11 Février 2021

Maria Zakharova, porte-parole du MAE de la Russie: sur les doubles standards dans les approches occidentales de la liberté des médias


Nous avons déclaré à plusieurs reprises que notre pays n'était pas la seule cible d'ingérence dans les affaires d'un État souverain. Nous avons cité plusieurs exemples. En voici un autre. Ce n'est peut-être pas le plus marquant, mais il est tout aussi représentatif.


Je lis l'actualité: "Les États-Unis sont profondément préoccupés par le fait qu'une radio hongroise d'opposition cesse d'exister - souligne le communiqué écrit du porte-parole du Département d’État américain Ned Price publié hier."


Je répète: c'est un exemple mineur mais très révélateur. Je pense qu'en s'appuyant sur sa législation, la Hongrie décidera elle-même de la manière dont elle doit vivre, notamment dans l'espace de l'information.
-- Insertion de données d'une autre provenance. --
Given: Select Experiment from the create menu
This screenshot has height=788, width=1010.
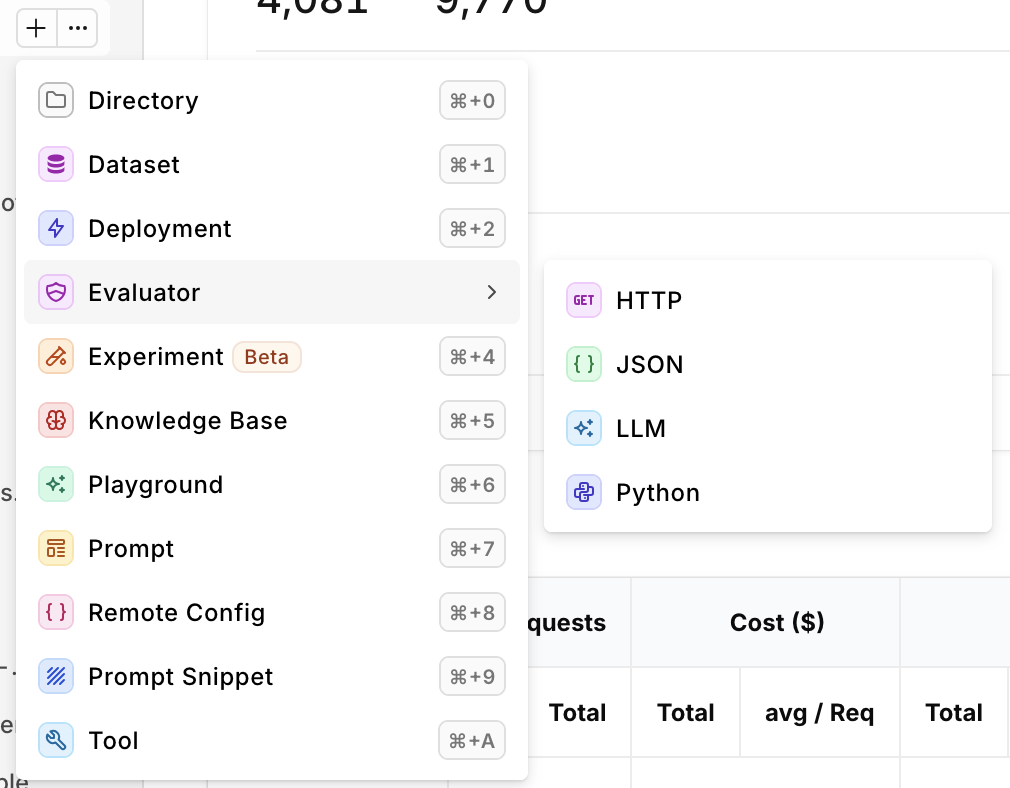Looking at the screenshot, I should 155,357.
Le plus intéressant est que Josep Borrell, Haut représentant de l'Union européenne pour les affaires étrangères et la politique de sécurité, qui s'est récemment rendu en Fédération de Russie, en a également parlé pendant une conférence de presse quand il lui a été demandé pour quelle raison des médias russophones fermaient dans plusieurs pays de l'UE. Il a déclaré espérer et croire que sur la base de leur propre législation et en respectant les normes internationales obligatoires pour ces pays, ces problèmes pourraient trouver une solution juste. A mes yeux, cela doit également concerner la Hongrie.


Voici un autre aspect. Je voudrais rappeler que c'est le Département d’État américain et ses structures  - les ambassades américaines - qui ont salué la fermeture de trois chaînes en Ukraine. Nous voudrions comprendre en quoi consiste la différence. Pourquoi la fermeture d'un média dans un pays est-elle critiquée, mais celle d'autres médias dans un autre pays est, au contraire, encouragée? Nous connaissons bien la réponse.